§ EXERCISE DATA
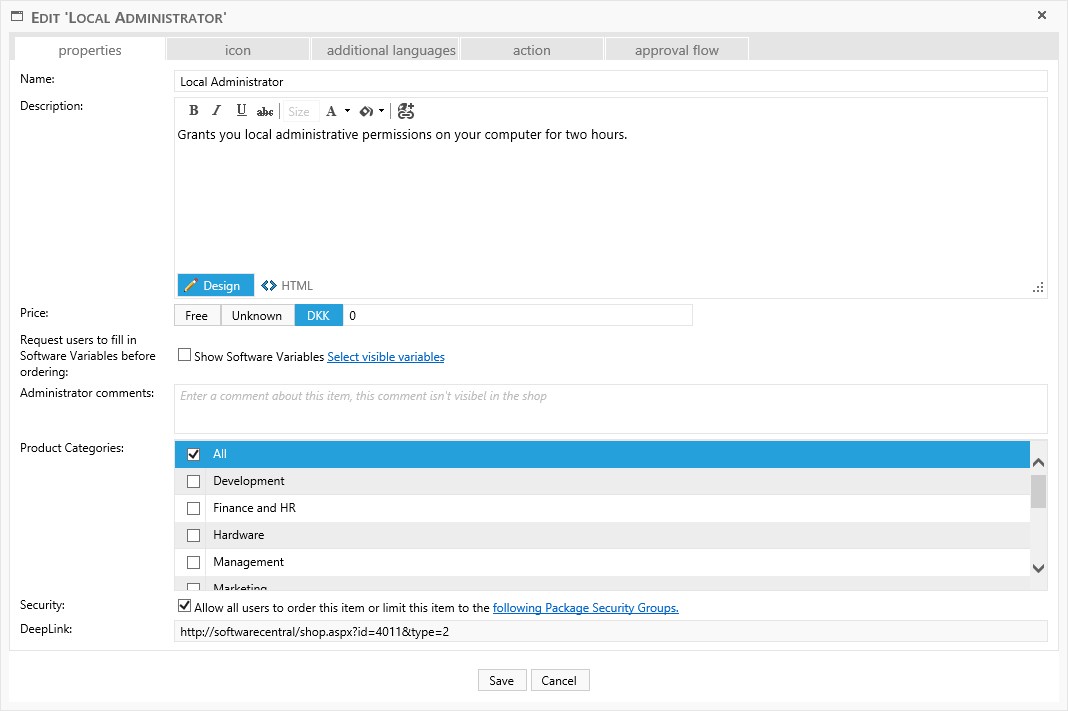Uncheck Allow all users to order checkbox
This screenshot has height=711, width=1068.
click(184, 606)
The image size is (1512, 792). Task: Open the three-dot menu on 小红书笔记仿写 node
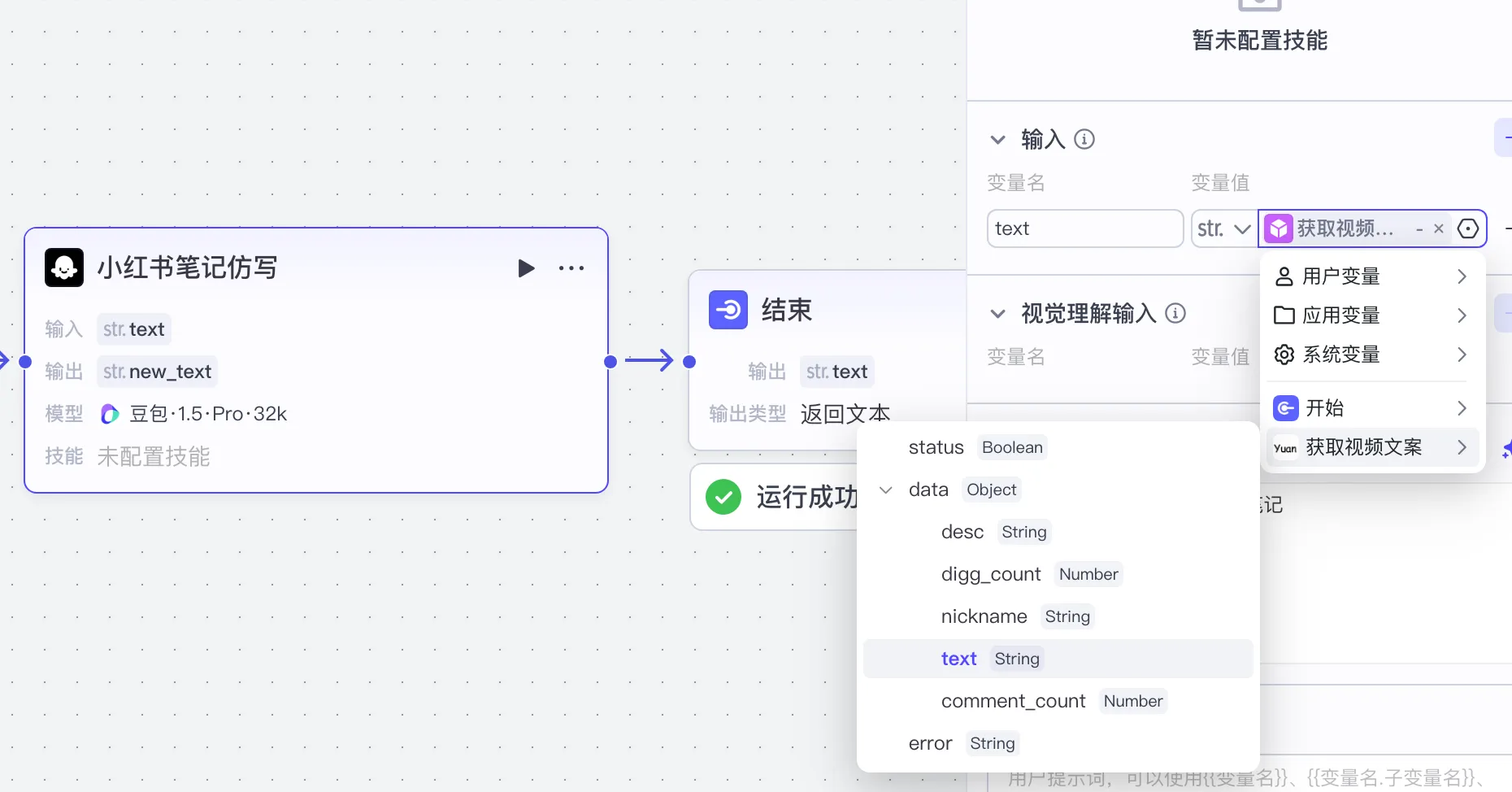pos(571,268)
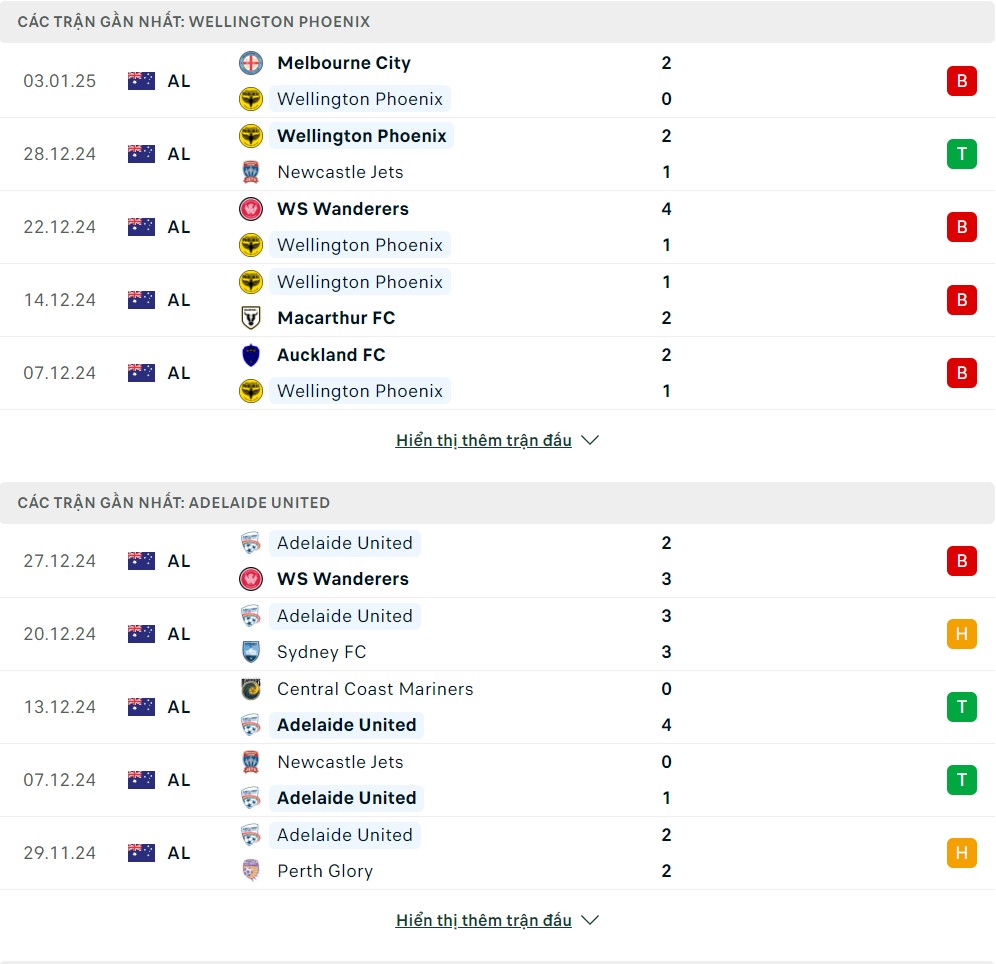Click the Perth Glory crest icon
996x964 pixels.
click(x=251, y=871)
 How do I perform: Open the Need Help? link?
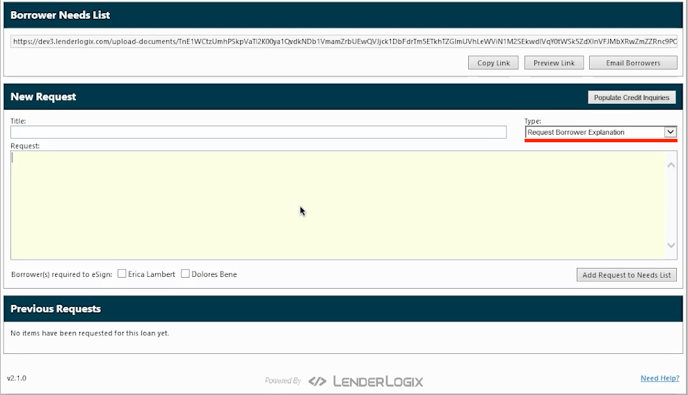click(x=659, y=378)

§ PROBLEM TO WORK ON
Copy exactly the lines from the line holding "The image size" to the final line of the listing, and leave the pictures out.

§ SOLUTION TO THIS TASK
The image size is (1512, 792). Task: Open the three-dot menu on 小红书笔记仿写 node
pos(571,268)
Click the Perth Glory crest icon
996x964 pixels.
click(x=251, y=871)
 How do I perform: Open the Need Help? link?
click(x=659, y=378)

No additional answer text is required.